Here it is, you can see it being more pink. 
http://www.fancymicebreeders.com/phpBB3/viewtopic.php?f=21&t=7513&p=68579#p68579

I have never seen one in the felsh that was judged to be a good colour so I too am guessing from the standard description. I have heard it say that t should be the colour of the rabbit lilac??


----------



## Matt Haslam (Mar 13, 2010)

ok, this is really OTT but there is a wiki page for the colour lilac

http://simple.wikipedia.org/wiki/Lilac_(colour)

The NMC description is pretty simple, a pinky shade of lilac.

wonder about lilac satin


----------



## SarahC (Oct 3, 2008)

now you are being silly matt :lol:To my knowledge there hasn't been a winning lilac so it would be open to some interpretation.Even if you take the rabbit as the standard I've looked at pictures that look similar to the mouse I have posted through to very light chocolate.

I like this cavey,but even in those there is a huge variation.I've requested some archive material for the nmc news as a matter of interest but I can see that overcoming colour interpretaion would be a big problem and they are only suitable as a third or even fourth variety and not a starter sort even though they have appeal.They have had followers in the past so there must be the info available.
http://en.wikipedia.org/wiki/List_of_guinea_pig_breeds


----------



## Matt Haslam (Mar 13, 2010)

I Know i'm being silly Sarah 

anyway, I think they have huge appeal, but sadly i agree that colour interpretation will stop this variety from doing anything at a show.
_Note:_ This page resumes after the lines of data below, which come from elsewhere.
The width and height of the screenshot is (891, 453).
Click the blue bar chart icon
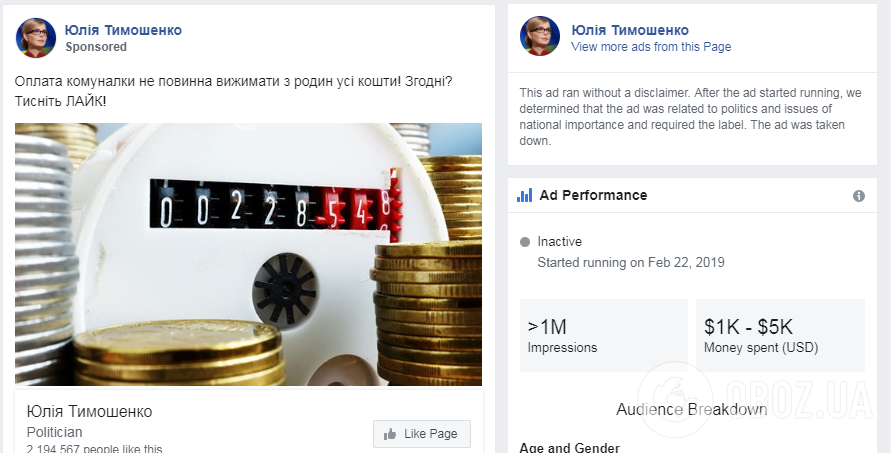point(524,196)
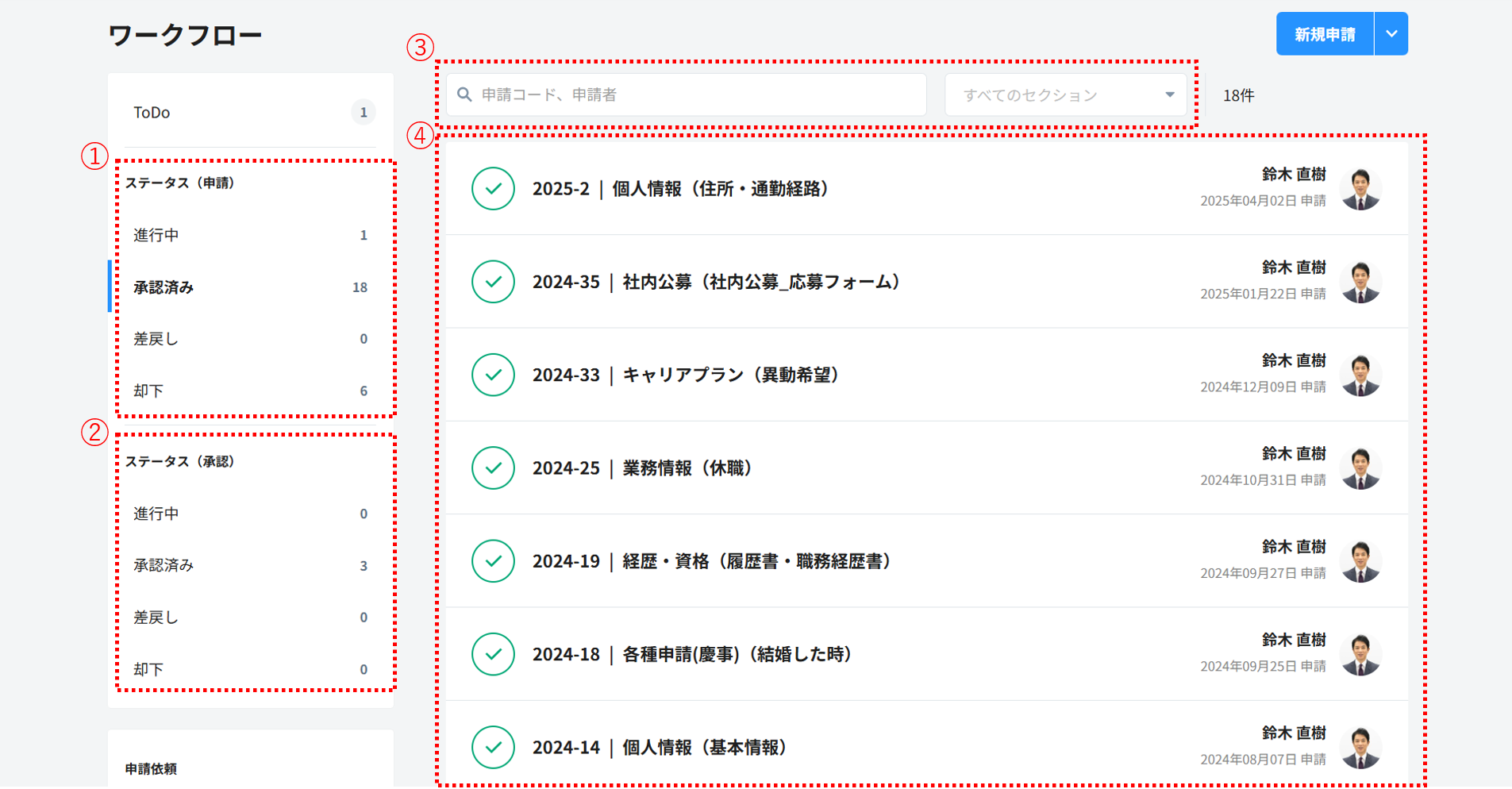1512x789 pixels.
Task: Click the checkmark icon for 2024-18 application
Action: 493,654
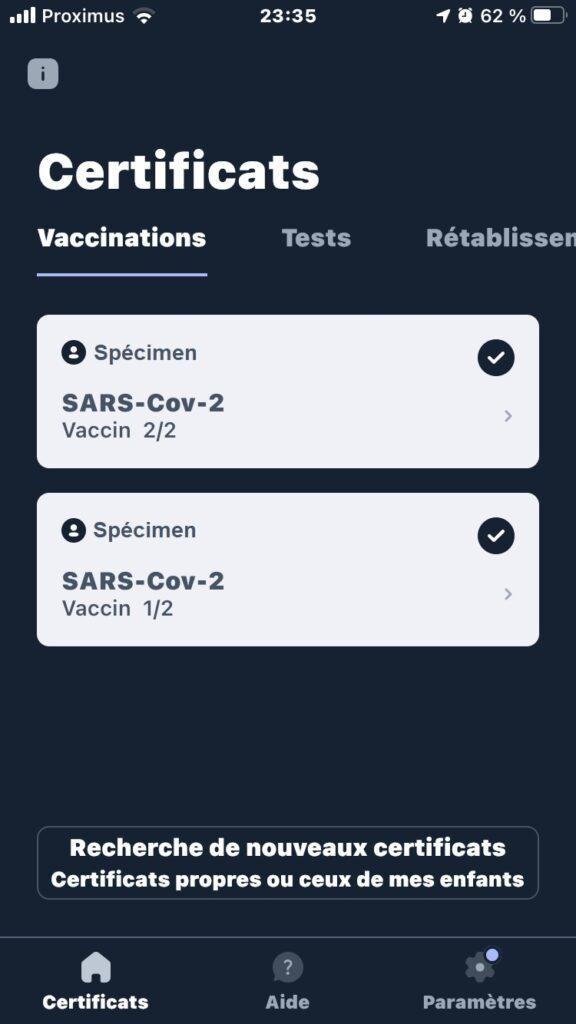This screenshot has height=1024, width=576.
Task: Open the Aide question mark icon
Action: 287,967
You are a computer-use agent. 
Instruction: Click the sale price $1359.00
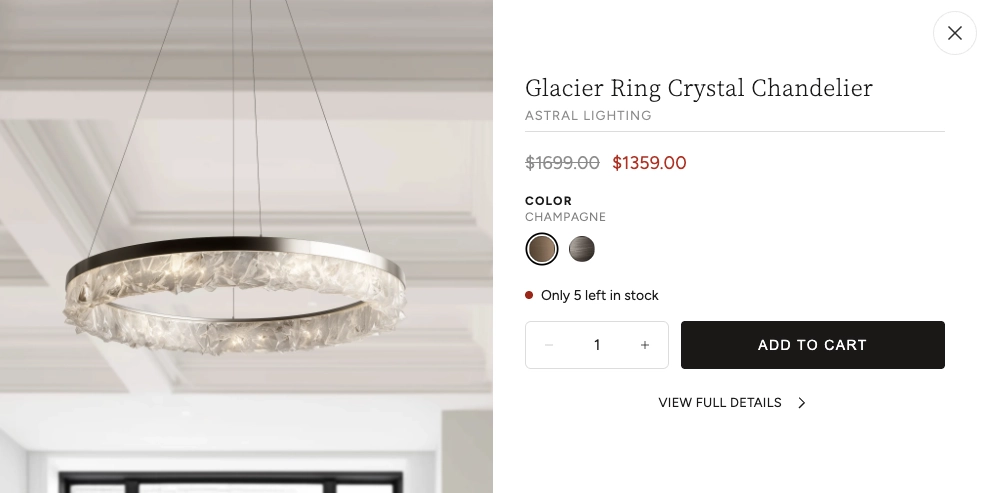coord(649,163)
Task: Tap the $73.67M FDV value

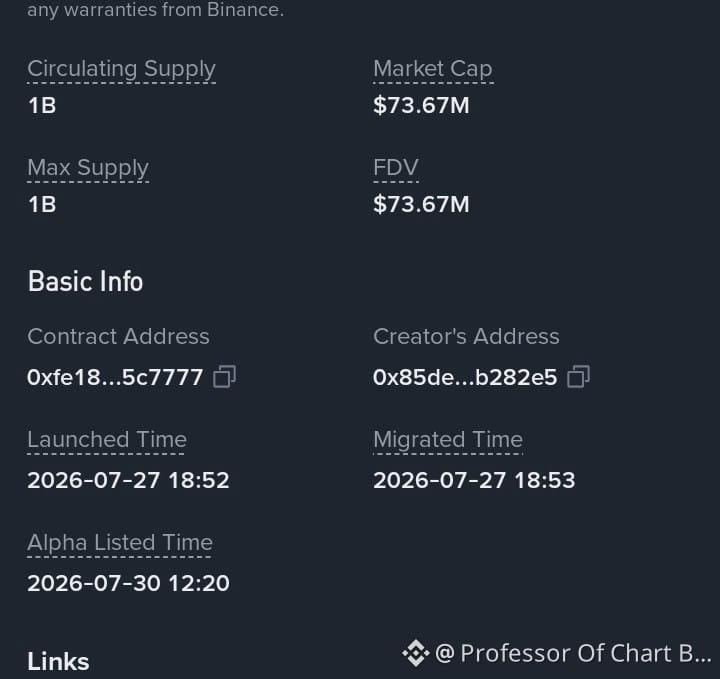Action: 421,204
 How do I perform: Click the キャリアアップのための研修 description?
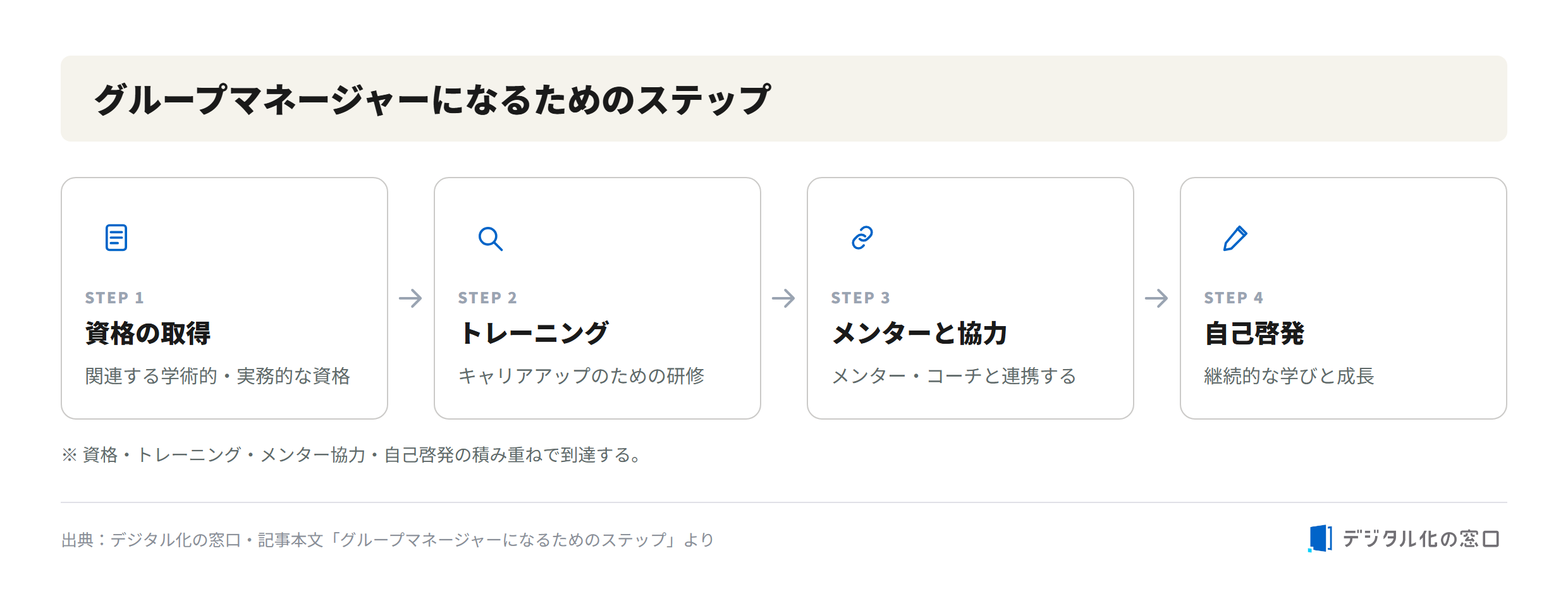[x=581, y=376]
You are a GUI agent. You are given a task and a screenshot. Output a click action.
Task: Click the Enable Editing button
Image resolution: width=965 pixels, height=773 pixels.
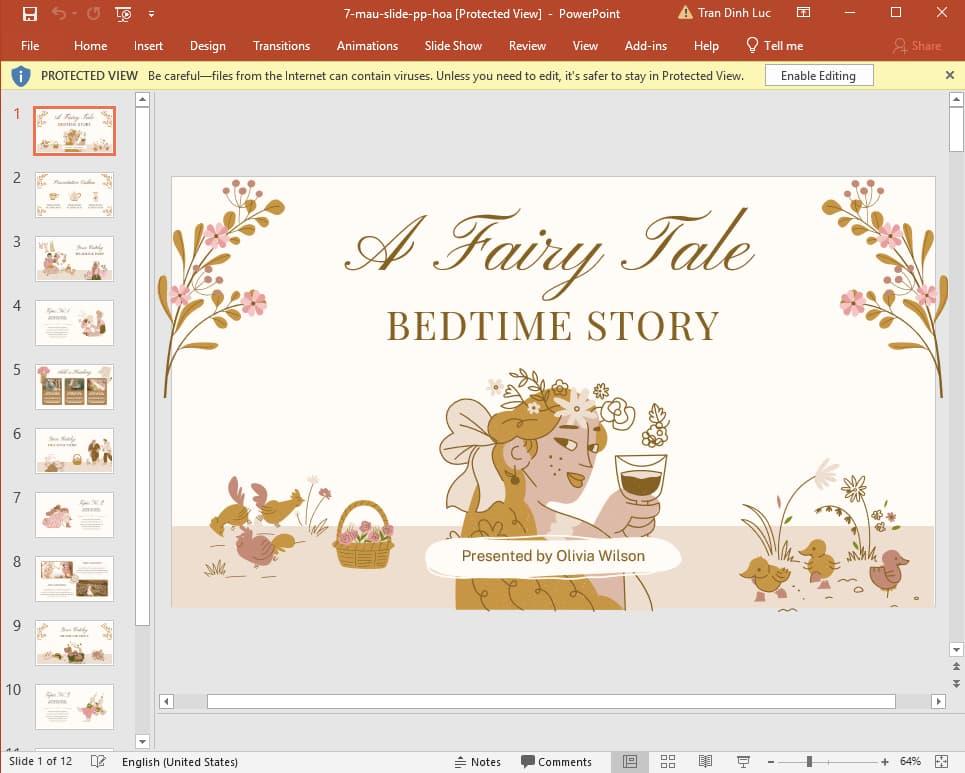pyautogui.click(x=818, y=75)
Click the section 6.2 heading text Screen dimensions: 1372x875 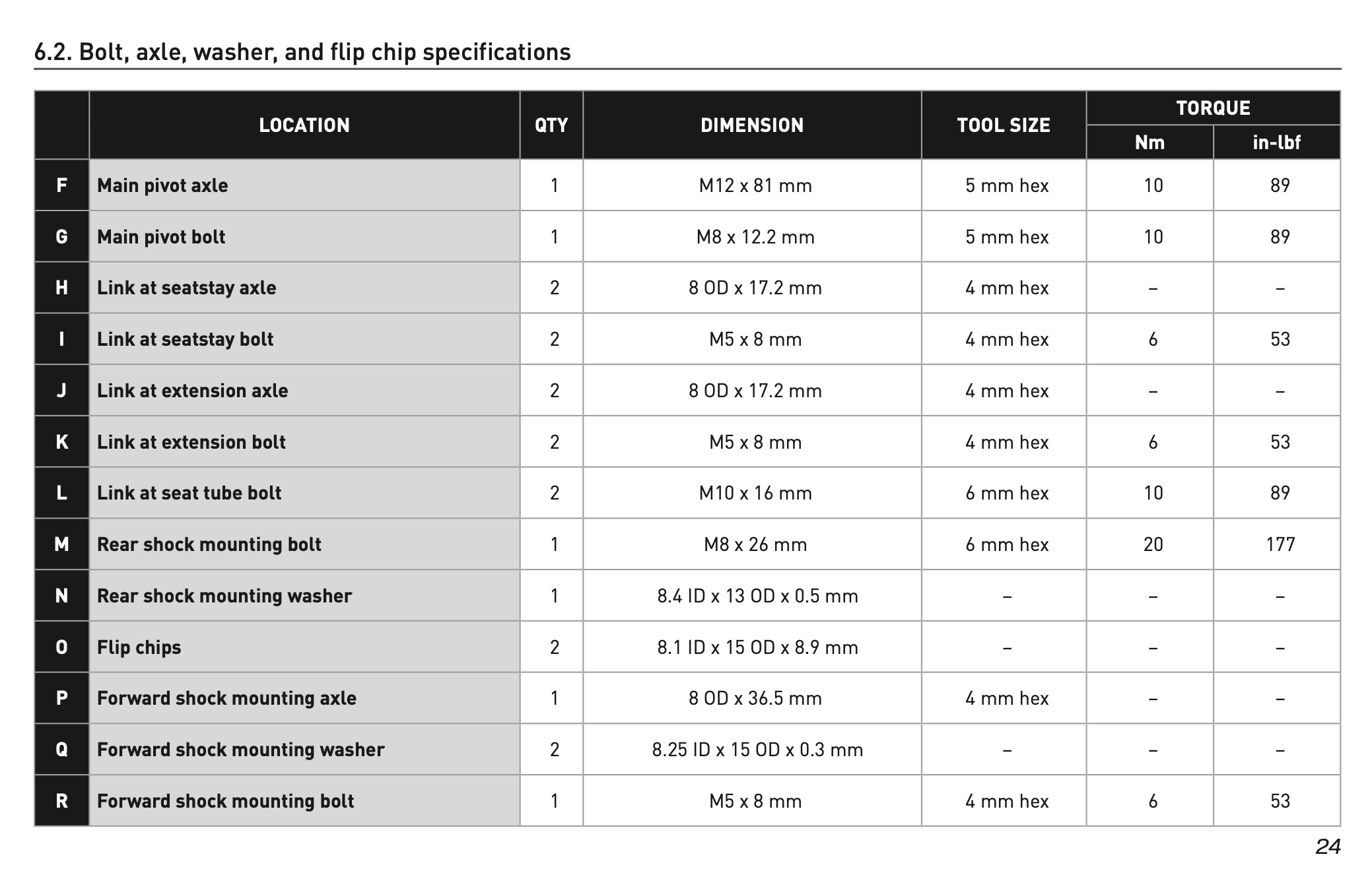pos(302,52)
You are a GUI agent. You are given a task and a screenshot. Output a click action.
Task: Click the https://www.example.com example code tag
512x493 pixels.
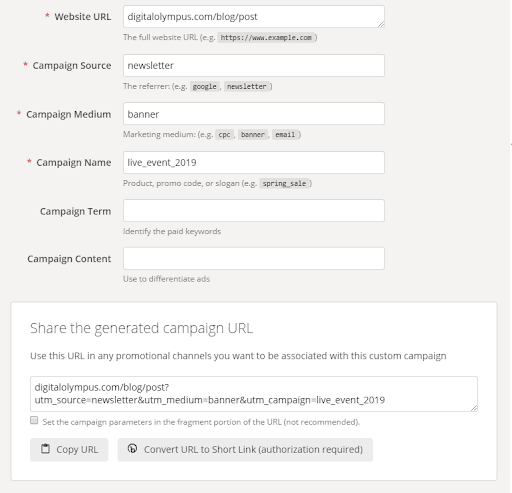(x=266, y=38)
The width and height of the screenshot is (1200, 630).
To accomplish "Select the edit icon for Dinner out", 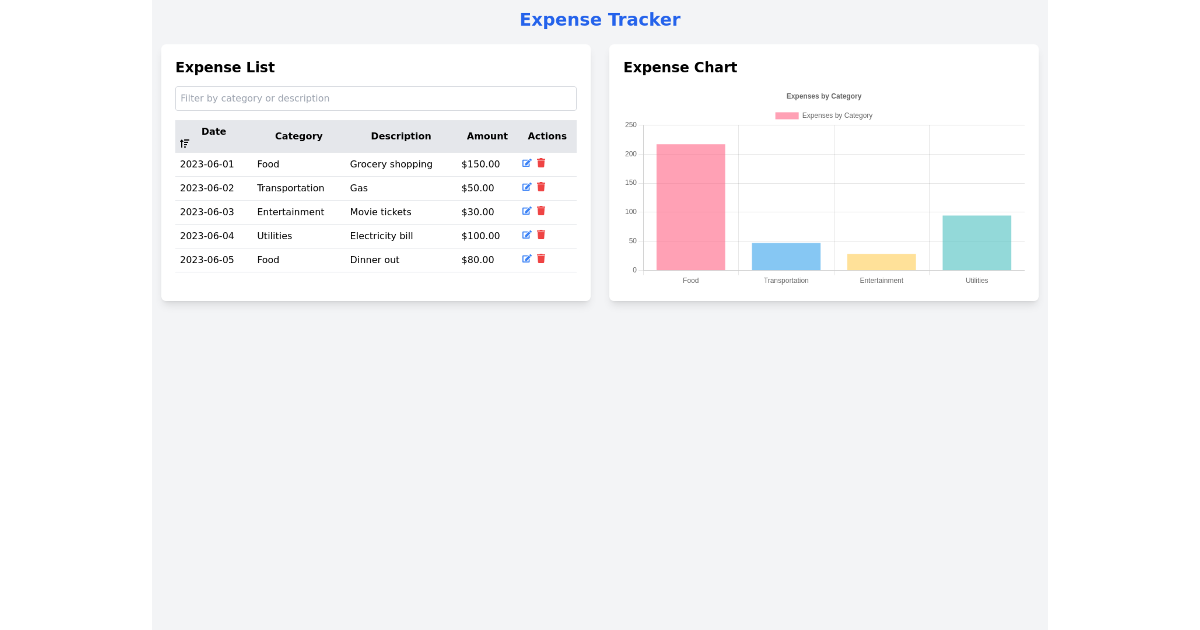I will (x=527, y=258).
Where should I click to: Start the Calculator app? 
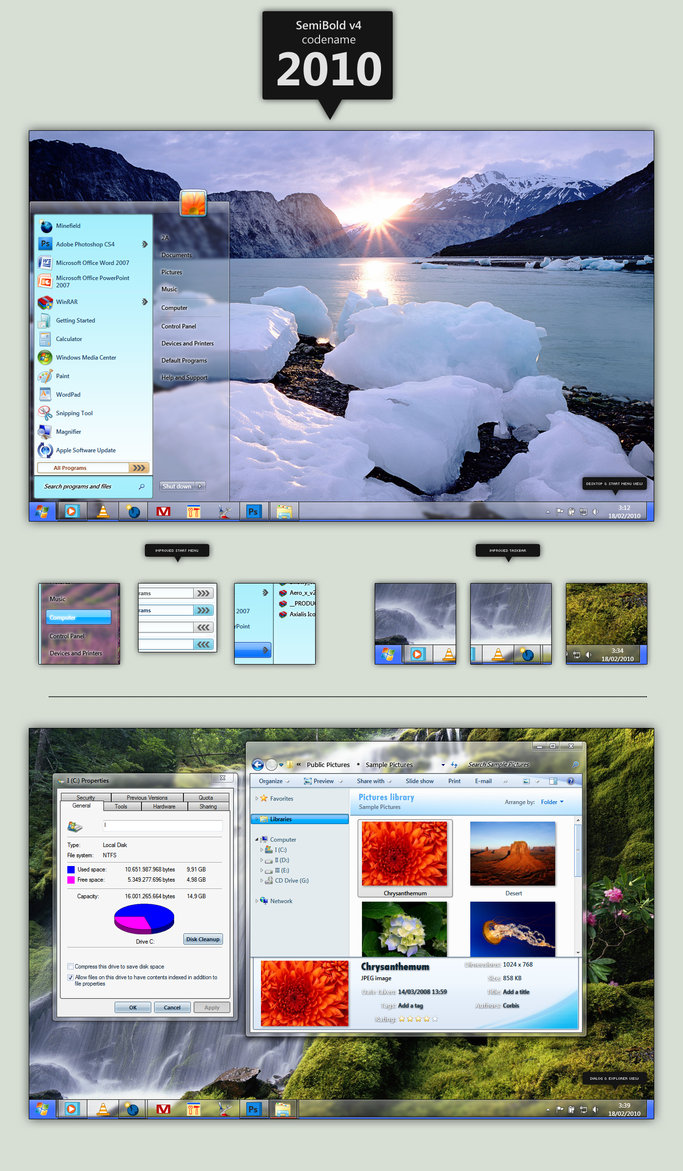tap(69, 339)
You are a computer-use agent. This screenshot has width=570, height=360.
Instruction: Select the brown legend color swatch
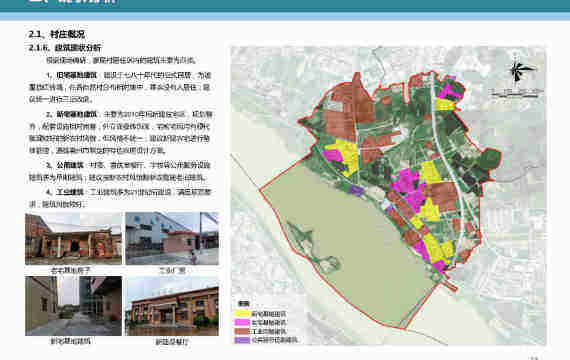coord(242,331)
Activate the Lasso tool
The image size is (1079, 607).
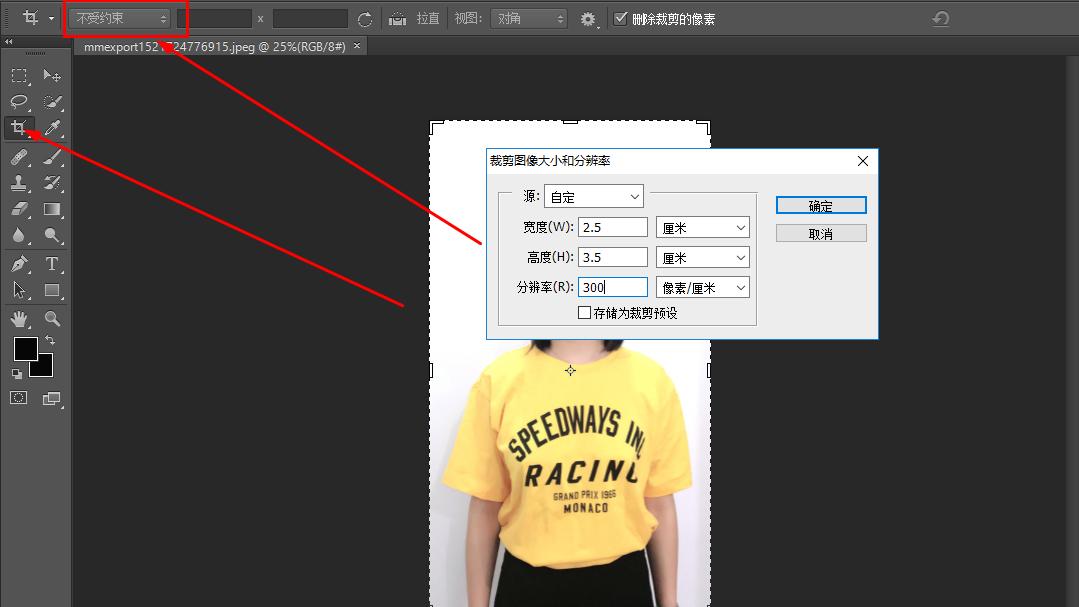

i have some that are more towards the chocolate end, I even have a lilac satin. I'll post pics when they get to 8 weeks old.


----------



## SarahC (Oct 3, 2008)

look forward to those pics especially the satin.


----------



## Matt Haslam (Mar 13, 2010)

came from my blues outcrossed to blacks, picked up the choc along the way.


----------



## Matt Haslam (Mar 13, 2010)

still not got its coat through properly.


----------



## Matt Haslam (Mar 13, 2010)

as you can see mine is a bit dark compared to this one


----------



## SarahC (Oct 3, 2008)

attractive though,very nice.


----------



## Matt Haslam (Mar 13, 2010)

as i understand it, i would have to selective breed these lighter now.


----------



## m137b (Sep 22, 2010)

At least for ARBA, this would be considered a correct shade of lilac http://www.albc-usa.org/cpl/lilac.html
I'm not 100% on what shade is correct for the BRC, and I'm certain the NMC would use their standard for color. But the pic shows that warm rich pink cast/hue very well.

That rich warm pink cast is really hard to get, in rabbits at least. And I can't imagine it being any easier in mice. I tried for a while in my lops, but the color was always too dark and cold, and looked more like a very washed out blue than a lilac.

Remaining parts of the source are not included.